In view of the above discussions, you are hereby given an opportunity to show cause as to why you should not pay the amount of Tax specified as below along with applicable interest thereon till the date of payment of tax U/s 50 within 7 days from the receipt of this notice. Failing to comply with this Show cause Notice, action as deemed fit under the provisions of KGST/CGST Act, 2017 will be initiated.
Further, it is to be noted that, if you fail to pay the amount as ascertained by the undersigned within 30 days of issue of Show Cause Notice, you will be liable for Penalty U/s 122 of the Act.
(Emphasis added)
The show cause notices issued by the respondent proceed on an erroneous premise, making an attempt to describe the Pigmy agents as business facilitators. The foundation of the show cause notice, in the light of the aforesaid narration, is itself infirm, the superstructure in the form of the show cause notice, built upon it, would tumble down. Pigmy agents employed by the petitioner, in the light of the aforesaid reasons, can never be treated as business facilitators for them to be coming under the GST and the services rendered by these pigmy agents are in the course of their employment with the Bank as pigmy agents, which is clearly exempt from levy of GST in terms of Sl.No.1 of Schedule III quoted supra.

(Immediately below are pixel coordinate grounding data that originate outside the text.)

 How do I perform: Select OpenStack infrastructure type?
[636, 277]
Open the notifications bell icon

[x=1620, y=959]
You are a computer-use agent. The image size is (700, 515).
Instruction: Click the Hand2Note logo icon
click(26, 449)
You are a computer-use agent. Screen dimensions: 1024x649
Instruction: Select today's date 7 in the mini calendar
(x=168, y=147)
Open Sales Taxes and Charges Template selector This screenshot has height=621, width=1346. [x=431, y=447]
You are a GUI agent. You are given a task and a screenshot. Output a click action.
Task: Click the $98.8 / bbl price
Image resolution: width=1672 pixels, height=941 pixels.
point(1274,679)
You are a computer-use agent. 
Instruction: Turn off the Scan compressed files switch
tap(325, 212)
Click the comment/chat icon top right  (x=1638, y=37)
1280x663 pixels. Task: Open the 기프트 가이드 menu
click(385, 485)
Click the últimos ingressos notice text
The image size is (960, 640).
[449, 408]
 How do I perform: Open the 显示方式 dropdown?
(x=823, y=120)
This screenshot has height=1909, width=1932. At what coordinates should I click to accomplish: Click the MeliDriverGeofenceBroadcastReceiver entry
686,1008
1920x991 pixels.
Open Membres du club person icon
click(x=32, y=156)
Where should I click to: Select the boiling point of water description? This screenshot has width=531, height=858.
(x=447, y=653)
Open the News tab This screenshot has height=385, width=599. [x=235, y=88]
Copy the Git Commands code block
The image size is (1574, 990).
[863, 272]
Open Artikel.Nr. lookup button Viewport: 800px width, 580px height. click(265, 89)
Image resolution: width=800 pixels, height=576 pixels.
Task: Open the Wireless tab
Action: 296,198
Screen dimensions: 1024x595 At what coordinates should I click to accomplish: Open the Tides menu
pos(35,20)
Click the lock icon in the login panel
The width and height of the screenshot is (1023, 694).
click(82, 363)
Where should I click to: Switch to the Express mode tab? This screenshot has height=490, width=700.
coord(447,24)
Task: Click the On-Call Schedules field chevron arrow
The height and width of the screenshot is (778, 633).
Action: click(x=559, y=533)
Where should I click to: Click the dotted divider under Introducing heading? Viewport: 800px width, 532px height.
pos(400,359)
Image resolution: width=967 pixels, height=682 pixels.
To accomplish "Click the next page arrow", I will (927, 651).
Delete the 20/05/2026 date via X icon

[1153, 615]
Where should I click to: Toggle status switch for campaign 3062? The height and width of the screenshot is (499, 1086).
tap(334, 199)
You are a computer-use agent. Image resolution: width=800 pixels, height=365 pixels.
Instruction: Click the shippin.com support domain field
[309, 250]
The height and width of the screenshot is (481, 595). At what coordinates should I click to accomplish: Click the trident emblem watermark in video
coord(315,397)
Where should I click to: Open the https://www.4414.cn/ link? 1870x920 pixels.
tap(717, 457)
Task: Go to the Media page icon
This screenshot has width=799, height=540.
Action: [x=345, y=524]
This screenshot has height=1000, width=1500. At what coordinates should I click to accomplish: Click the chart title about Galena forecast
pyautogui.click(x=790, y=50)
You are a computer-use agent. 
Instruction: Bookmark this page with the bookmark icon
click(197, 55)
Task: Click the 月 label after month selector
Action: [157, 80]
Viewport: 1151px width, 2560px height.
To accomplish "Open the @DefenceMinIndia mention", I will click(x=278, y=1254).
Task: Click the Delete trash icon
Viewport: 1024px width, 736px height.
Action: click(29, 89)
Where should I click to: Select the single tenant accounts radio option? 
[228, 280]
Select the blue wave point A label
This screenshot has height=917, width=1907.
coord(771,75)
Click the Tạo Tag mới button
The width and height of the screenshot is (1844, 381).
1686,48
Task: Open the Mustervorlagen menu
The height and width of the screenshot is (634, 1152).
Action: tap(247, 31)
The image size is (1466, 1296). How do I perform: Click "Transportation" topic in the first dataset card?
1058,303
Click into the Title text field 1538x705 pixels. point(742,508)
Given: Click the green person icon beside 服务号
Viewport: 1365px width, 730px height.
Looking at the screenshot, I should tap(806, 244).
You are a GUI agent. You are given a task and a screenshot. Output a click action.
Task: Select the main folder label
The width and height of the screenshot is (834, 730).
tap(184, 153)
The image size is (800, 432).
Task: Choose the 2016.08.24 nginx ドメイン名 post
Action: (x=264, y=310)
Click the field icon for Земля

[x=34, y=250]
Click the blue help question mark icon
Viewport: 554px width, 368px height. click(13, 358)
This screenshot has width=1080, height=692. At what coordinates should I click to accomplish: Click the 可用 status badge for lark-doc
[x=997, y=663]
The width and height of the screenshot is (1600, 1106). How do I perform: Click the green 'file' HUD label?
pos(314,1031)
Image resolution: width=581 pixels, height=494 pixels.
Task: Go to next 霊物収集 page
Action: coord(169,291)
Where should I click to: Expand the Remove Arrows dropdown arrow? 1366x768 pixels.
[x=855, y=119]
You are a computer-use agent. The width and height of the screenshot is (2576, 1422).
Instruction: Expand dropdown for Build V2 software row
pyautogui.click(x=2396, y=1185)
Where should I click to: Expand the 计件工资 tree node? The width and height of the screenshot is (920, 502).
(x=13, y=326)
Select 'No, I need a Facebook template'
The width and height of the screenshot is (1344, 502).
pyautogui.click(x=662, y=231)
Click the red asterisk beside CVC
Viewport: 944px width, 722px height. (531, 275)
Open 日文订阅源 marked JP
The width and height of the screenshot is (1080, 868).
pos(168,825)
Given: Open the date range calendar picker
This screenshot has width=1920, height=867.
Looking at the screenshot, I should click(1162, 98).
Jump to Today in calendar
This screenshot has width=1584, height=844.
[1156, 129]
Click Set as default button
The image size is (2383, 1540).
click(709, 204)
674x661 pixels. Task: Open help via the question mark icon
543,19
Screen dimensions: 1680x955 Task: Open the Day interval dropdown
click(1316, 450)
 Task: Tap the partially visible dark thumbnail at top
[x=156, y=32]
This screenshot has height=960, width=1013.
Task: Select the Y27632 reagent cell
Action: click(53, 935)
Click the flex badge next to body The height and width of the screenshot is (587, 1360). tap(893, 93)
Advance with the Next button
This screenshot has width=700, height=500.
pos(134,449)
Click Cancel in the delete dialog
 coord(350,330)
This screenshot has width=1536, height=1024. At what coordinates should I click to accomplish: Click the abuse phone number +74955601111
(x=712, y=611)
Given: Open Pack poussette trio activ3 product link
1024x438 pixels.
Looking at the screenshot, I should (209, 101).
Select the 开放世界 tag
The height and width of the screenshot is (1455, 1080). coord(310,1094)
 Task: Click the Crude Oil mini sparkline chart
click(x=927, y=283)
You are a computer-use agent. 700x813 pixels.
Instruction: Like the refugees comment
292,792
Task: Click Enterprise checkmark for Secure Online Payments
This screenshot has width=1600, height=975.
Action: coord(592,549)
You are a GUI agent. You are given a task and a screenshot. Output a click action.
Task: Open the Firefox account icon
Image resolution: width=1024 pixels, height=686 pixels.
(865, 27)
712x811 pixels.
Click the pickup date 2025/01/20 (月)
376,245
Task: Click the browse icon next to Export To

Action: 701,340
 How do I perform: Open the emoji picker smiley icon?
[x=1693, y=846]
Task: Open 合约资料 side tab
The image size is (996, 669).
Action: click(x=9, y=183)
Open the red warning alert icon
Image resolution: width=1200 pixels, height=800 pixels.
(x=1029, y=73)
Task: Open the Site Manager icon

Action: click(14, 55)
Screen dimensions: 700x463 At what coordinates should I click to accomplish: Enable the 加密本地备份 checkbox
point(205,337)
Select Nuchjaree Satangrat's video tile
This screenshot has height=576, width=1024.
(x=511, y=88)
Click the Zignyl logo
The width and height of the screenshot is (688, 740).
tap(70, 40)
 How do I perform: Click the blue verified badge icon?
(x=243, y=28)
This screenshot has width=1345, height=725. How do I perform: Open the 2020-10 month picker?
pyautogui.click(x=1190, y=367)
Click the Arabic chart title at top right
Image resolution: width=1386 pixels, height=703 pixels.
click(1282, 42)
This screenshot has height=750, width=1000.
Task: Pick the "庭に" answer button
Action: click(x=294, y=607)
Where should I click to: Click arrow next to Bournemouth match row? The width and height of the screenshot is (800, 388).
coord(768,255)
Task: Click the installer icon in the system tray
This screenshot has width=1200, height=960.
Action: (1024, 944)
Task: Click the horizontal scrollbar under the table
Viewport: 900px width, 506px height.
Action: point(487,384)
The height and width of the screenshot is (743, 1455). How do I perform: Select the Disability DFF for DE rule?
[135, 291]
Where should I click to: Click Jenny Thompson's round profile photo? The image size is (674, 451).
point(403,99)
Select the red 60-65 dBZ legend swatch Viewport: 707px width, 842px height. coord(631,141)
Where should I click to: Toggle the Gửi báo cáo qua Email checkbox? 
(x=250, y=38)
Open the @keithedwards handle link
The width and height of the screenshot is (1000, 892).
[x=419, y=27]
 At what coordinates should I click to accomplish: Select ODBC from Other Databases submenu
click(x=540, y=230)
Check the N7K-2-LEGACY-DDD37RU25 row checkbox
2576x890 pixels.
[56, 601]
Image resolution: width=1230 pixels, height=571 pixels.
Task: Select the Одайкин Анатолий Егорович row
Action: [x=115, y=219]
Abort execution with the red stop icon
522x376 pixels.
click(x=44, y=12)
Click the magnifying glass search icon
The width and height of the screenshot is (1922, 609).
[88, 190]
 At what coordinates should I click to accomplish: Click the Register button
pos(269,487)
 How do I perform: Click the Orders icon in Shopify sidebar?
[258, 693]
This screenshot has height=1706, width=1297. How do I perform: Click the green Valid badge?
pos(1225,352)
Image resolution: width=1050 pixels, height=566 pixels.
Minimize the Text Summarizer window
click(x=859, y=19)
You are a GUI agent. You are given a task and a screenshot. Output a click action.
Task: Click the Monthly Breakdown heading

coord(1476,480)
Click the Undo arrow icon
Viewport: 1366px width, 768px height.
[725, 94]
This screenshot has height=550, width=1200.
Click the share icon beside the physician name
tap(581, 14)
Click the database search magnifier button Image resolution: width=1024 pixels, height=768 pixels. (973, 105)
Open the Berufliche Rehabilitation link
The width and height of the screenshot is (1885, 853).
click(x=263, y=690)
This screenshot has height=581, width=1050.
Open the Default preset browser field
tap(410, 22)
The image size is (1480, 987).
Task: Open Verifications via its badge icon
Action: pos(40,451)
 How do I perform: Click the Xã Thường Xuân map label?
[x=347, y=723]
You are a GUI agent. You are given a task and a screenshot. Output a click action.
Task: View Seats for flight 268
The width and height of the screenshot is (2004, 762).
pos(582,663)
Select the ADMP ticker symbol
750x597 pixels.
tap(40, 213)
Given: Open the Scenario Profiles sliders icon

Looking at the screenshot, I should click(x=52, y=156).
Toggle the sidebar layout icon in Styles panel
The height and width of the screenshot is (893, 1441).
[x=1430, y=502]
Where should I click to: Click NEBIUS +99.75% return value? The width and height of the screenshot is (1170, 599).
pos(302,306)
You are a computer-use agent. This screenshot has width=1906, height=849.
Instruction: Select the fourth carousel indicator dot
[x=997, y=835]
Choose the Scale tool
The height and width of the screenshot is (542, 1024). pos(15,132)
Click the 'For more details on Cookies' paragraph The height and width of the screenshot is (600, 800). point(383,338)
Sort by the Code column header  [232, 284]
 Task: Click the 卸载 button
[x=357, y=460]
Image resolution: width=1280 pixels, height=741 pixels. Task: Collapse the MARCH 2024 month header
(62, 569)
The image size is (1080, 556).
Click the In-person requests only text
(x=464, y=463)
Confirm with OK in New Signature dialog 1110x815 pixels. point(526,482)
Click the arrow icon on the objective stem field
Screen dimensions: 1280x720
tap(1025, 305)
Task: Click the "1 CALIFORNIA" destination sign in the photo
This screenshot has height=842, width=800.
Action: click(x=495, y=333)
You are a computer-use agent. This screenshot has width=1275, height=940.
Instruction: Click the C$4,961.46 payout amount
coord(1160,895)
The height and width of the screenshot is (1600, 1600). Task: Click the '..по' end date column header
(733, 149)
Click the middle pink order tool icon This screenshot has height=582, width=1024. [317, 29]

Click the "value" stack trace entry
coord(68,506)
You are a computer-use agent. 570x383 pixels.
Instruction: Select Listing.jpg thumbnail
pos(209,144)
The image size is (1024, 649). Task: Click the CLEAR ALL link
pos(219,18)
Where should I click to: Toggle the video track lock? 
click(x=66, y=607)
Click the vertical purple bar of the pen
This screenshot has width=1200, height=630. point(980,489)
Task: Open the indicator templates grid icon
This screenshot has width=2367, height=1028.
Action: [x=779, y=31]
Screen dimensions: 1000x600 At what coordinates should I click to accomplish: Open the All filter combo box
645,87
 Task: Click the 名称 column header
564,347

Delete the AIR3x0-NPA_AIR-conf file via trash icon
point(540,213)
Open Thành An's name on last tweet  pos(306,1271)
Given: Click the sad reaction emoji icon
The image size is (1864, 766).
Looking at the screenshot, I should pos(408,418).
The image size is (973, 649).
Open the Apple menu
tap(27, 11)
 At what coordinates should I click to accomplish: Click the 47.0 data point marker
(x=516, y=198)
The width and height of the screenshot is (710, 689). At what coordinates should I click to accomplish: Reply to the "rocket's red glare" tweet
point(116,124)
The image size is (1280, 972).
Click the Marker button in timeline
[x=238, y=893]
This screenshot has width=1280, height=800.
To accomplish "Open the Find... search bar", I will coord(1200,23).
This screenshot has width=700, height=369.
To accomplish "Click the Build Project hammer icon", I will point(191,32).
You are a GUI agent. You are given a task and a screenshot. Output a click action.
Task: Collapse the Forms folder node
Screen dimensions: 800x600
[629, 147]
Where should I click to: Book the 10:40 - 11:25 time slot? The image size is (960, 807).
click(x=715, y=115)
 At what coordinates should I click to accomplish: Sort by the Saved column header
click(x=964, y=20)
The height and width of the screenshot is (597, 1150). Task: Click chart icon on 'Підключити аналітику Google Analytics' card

15. In the teeth of this fundamental flaw, forming the fulcrum of the show cause notices, they are rendered devoid of jurisdiction and are to be obliterated. Certain other prayers are also sought with regard to extension of time by issuance of a notification and contending that those notifications are ultra vires the Act and need not be considered, as the taxation regime i.e., CGST and KGST itself is not applicable to the petitioner qua pigmy agents. Therefore, those prayers need not bear consideration. It is at best left to be decided in an appropriate case. Therefore, the impugned show cause notices which form the prayers in (A) to (D) are to be granted and (E) and (F) are to be abandoned for the time being to be decided in an appropriate case.
16. For the aforesaid reasons, the following: –
ORDER
| (i) | | Writ Petition is allowed. |
| (ii) | | Impugned show cause notices in (i) No. DCCT (Enf-2)/HBL/SCN-03/2023-24 dated 27-12-2023 issued by the 1st respondent; (ii) No. ACCT/Audit-1/HBL/GST/ DRC-1/23-24/B-337 dated 28-12-2023 along with Form DRC-01 issued by respondent No.2; (iii) No. ACCT/Audit-1/HBL/GST/DRC-1/23-24/B-338 dated 2812-2023 along with Form DRC-01 issued by respondent No.2; and (iv) No.ACCT/Audit-1/HBL/GST/ DRC-1/23-24/B-339 dated 28-12-2023 along with Form DRC-01 issued by respondent No.2 stand obliterated. |
| (iii) | | The petitioner is entitled to all consequential benefits that would flow from quashment of afore-mentioned show cause notices. |
Consequently, I.A.No.1 of 2025 also stands disposed.